In one aspect, the invention relates to a replication method for producing a hologram copy by simultaneous exposure of a master hologram and a copy carrier, which comprises a photosensitive material. During the exposure, the contact body is brought into contact with the copy carrier, wherein, during the exposure, the contact body and the copy carrier are in direct contact in a part through which an exposure light passes. The contact body is transparent to the exposure light, and the refractive index of the contact body is matched to the refractive index of the copy carrier.

In a further aspect, the invention relates to an apparatus for realizing the replication method.

Unlike conventional imaging, for example photography, it is not only the intensity of the imaged object that is stored in holography but also phase relationships of the light coming from the object. These phase relationships contain additional spatial information, whereby it is possible, for example, to create a three-dimensional impression of the image representation and/or it is possible to realize very flexible beam shaping or beam deflection. This is done with the aid of light beam interference during the recording of the object. The object is illuminated with coherent light, and the light is reflected and scattered by the object. The wave field created, the so-called object wave, is superimposed with light that is coherent with the object wave (said light being the so-called reference wave-typically coming from the same light source, e.g. a laser), and the wave fields interfere with one another as a function of their phase relationship. The interference pattern created is recorded by means of a light-sensitive layer, for example, and hence the information contained in the phase is also stored. For reconstruction purposes, the created hologram is illuminated using a light wave that is identical or similar to the reference wave, said light wave thereupon being diffracted by the recorded interference patterns. This allows reconstruction of the original wavefront of the object wave. There are different types of holograms, e.g. transmission and reflection holograms, which create this reconstruction in transmission or reflection, respectively. For example, when an observer is situated on one side of the hologram opposite the light source in the case of a transmission hologram and views the latter, the imaged object appears three-dimensionally in front of them.

In addition to the three-dimensional representation, holograms can be used in the form of so-called holographic optical elements (HOEs), the holographic properties of which can be used for equipment optics. For example, conventional lens elements, mirrors and prisms can be replaced by HOEs. In other cases, HOEs are used as special diffraction gratings. For example, HOEs have spectral selectivity and/or selectivity in relation to the angle of incidence. At the same time, they can be completely or partly transparent to other spectral ranges and/or angles of incidence.

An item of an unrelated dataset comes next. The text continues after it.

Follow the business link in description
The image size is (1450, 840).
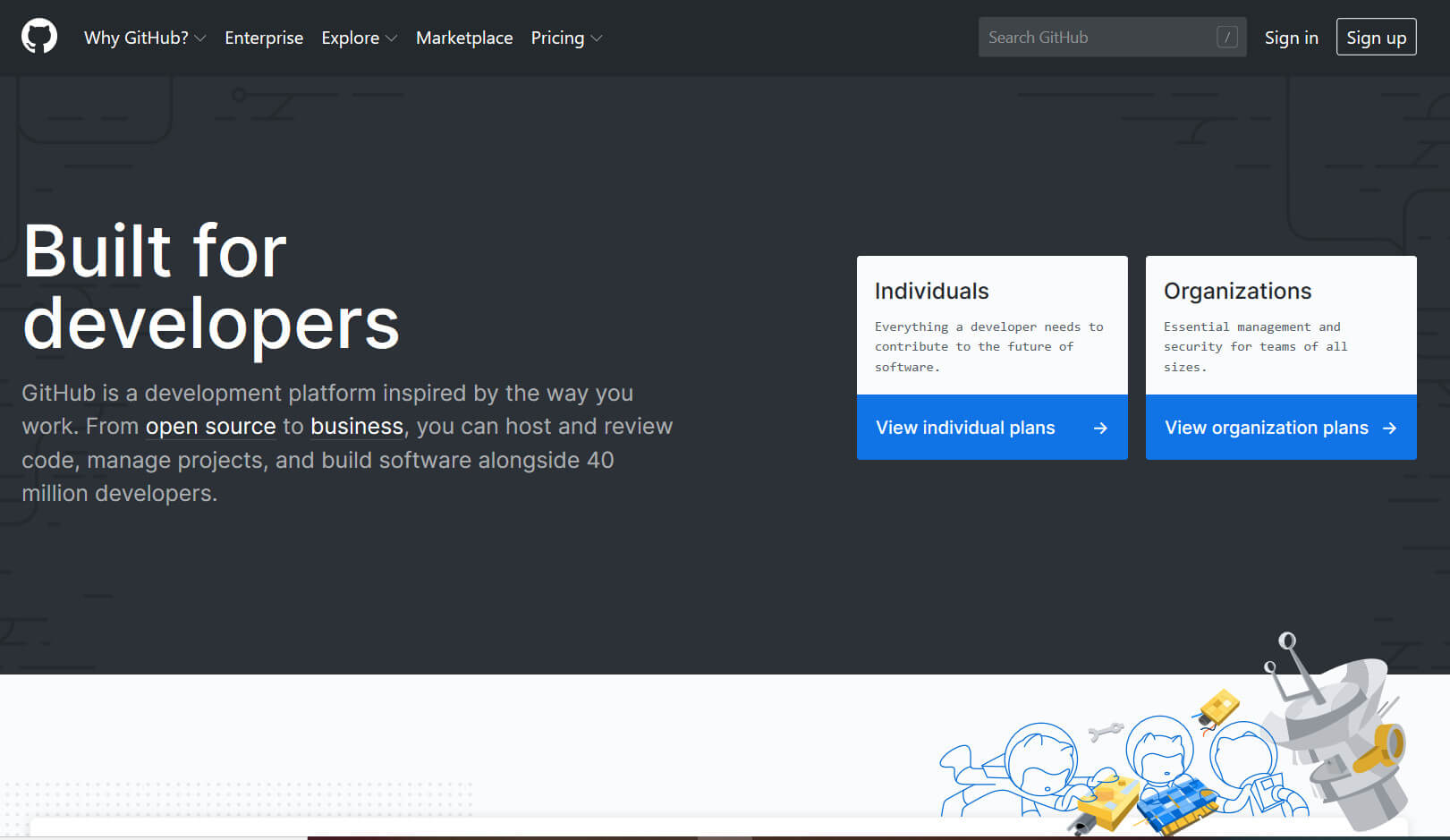357,427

Holograms, especially technical holograms, can be recorded directly using various holographic methods or can be printed from computer-generated data with the aid of wavefront printers or stereo holography printers. However, as these production methods require a significant amount of time, they are not suitable for mass production of optical functions in the form of holograms. Suitable replication methods lend themselves to this end.

An important hologram replication method corresponds to the contact copying method, the technology of which is known. In this context, a photosensitive material is applied directly to what is known as the master hologram. Simultaneous exposure of the photosensitive material and of the master hologram using sufficiently coherent light results in a transfer of the optical function of the master in the form of a hologram into the photosensitive material, whereby a copy of the master hologram is created.

The optical properties to be replicated are comprised by the master hologram in suitable fashion. For example, the master hologram contains the hologram that should be copied and thus preferably represents the “original” that should be copied in the replication process.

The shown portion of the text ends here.